PROBLEM DESCRIPTION –
Please repeat exactly the lines from the one containing "Instruction: Close the" through the last line of the records, both included, and nothing else, leaving out any pictures.
INPUT MATERIAL: Begin
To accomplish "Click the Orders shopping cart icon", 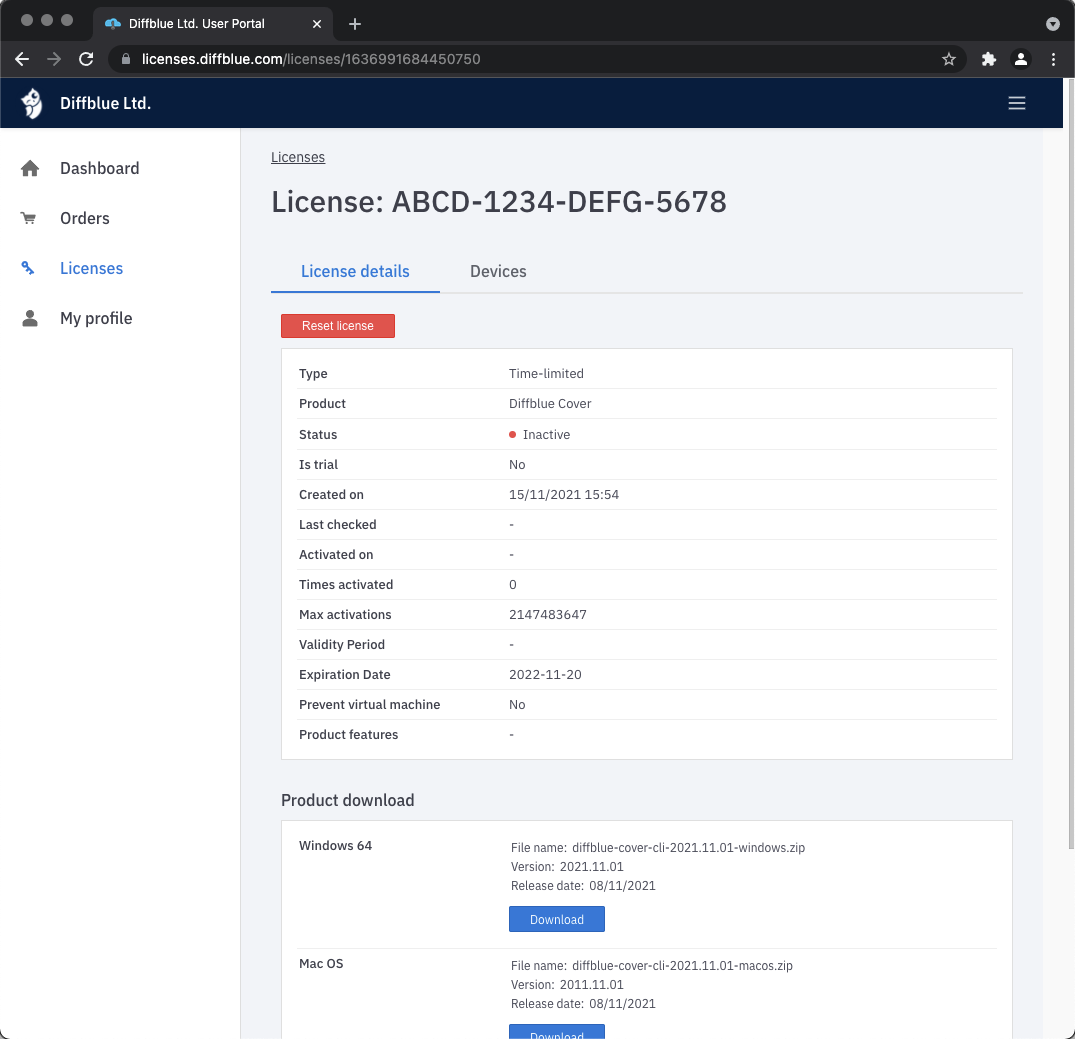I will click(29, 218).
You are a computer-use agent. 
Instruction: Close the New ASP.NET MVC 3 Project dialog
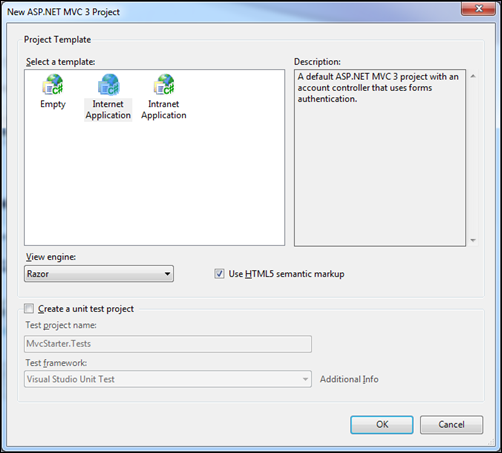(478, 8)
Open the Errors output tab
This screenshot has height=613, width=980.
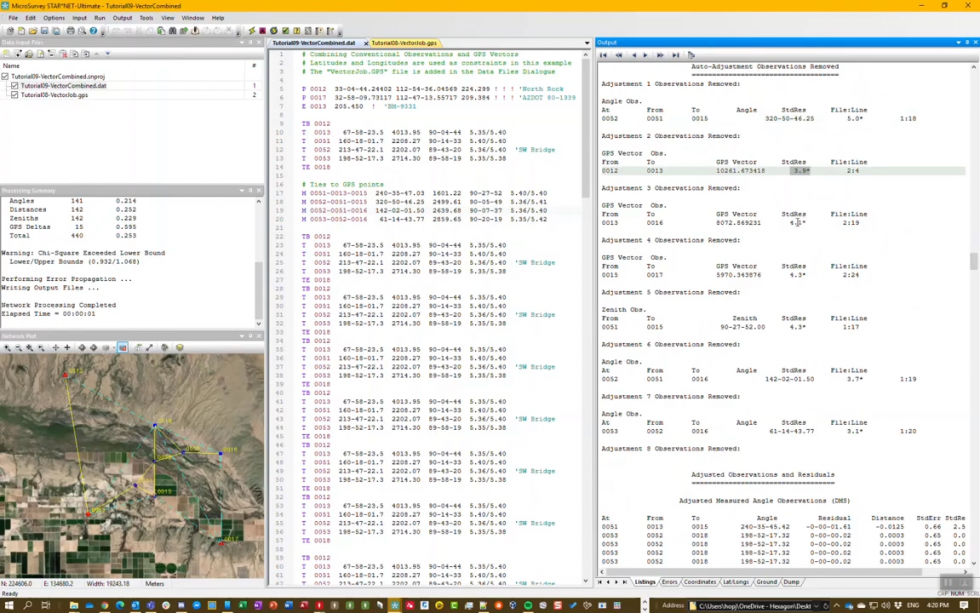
INPUT MATERIAL: End
ANSWER SPACE –
Instruction: Close the New ASP.NET MVC 3 Project dialog
(478, 8)
Open the Errors output tab
This screenshot has height=613, width=980.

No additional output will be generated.